78. The Commission's high-altitude surveillance aircraft, the
U-2, continues to undertake an average of one or two flights a
week.  To date, 224 missions have been flown.  The imagery
obtained through those missions is crucial to the Commission's
analysis of Iraq's capabilities and the Commission's
operational planning.  The Commission's photographic
interpretation abilities have further improved during the
period under review.




                           ANNEX II

          Baghdad Monitoring and Verification Centre



                    I.  PREPARATORY EFFORTS

1.  The concept of a Centre to support the ongoing monitoring
and verification programme became an operational goal in early
1994.  At the request of the Executive Chairman, the Chief of
the Commission's Field Office at Baghdad undertook a study of
alternative means to achieve a secure area for the collection
of data from the ballistic-missile-monitoring camera system.
On 7 February 1994, the Chief submitted a report in which the
United Nations offices at the Canal Hotel at Baghdad were the
recommended site.  On 7 March 1994, the Executive Chairman
formally approved the site selection and a detailed plan of
action to acquire 15 rooms on the second floor of the hotel.

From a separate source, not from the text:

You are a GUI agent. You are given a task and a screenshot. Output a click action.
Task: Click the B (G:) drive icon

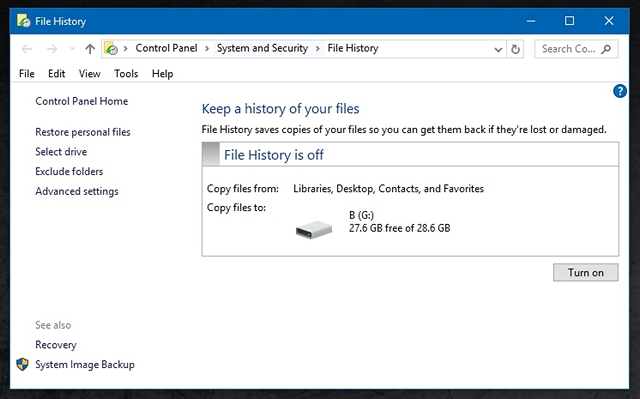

2.  The Canal Hotel was donated for exclusive use of the
United Nations in the mid-1980s.  It had been operated as a
training hotel since 1978 in conjunction with a hotel
management school that continues to operate in an adjacent
compound.  The facility is managed by the United Nations
Administrative Unit, Baghdad, for a variety of United Nations
agencies, including the Special Commission.  The compound is
guarded by a small contingent of the Iraqi Army.  The main
gate and immediate perimeter are guarded by Administrative
Unit guards, all of whom are local nationals approved for
United Nations employment by the Ministry of Foreign Affairs
of Iraq.  The Commission's efforts focused upon providing for
facilities for a continuous presence in Iraq (beyond the
presence of the small logistics support, medical and
communications contingent within the Commission's Field
Office), and within those offices to provide a secure area for
sensitive information acquired from monitoring and from
inspections.

3.  By mid-April 1994, the Executive Chairman received a final
report from a technical team addressing the design and
installation of missile-monitoring cameras at (then) 14 sites
in Iraq, connecting the cameras to the Centre and transmitting
data to and from New York, Vienna and supporting analytical
facilities.  The technical team also conducted further
assessment of the communications and security requirements for
the Centre.  Plans were completed for the transition of the
Commission's Field Office facilities in the Ishtar Sheraton
Hotel to the Centre.

4.  In May 1994, via an exchange of letters, the Minister of
Foreign Affairs of Iraq accepted a proposal by the Executive
Chairman to designate the Canal Hotel as the Baghdad Centre.
The Chairman also selected Rear Admiral (retired) Goran Wallen
of Sweden to be the first Director of the Centre.  On 20 May
1994, the Commission presented its requirements for personnel
and equipment to the representatives of 20 permanent missions
to the United Nations, and requested that interested Member
States respond with an expression of support no later than 1
July 1994.

5.  Including the small cadre of United Nations international
staff members  assigned to the Commission's Field Office, the
Centre would support monitoring groups and technical support
staff, totalling approximately 50 personnel.  The staff would
be recruited from contributing Governments for a minimum
period of 90 days.  Ideally, the Commission looked for
national commitments to staff certain positions during
specific cycles or on a constant basis.  Some Governments
quickly affirmed their support, such as that of New Zealand,
which is providing medical and some communications personnel.
Including the Commission's helicopter unit, provided by the
German army at Al-Rasheed Air Base, within the Centre's
resources, the total complement for the Centre would be
approximately 80 staff.  While Governments evaluated the
Commission requirements of 20 May 1994, the Commission's New
York staff commenced active recruitment from contributing
Governments of persons known for their expertise and, in many
instances, their experience during previous inspections.  In
the course of that process, several Governments commenced
personnel contributions to the Commission by offering experts
in a variety of disciplines for service in the Centre and on
inspection teams.

6.  As the Commission prepared its equipment requirements for
ongoing monitoring and verification, several contributing
Governments made available computer and communications
systems, chemical air-sampling stations, cameras and
associated detection equipment, along with technical experts
to install and initially operate the equipment at remote sites
and within the Centre.  One Government, for example, provided
intrusion detection and surveillance cameras for interior
Centre areas.  Another Government donated over 50 cameras for
remote site monitoring.  Yet another Government paid for the
purchase of computer equipment for use within the Centre.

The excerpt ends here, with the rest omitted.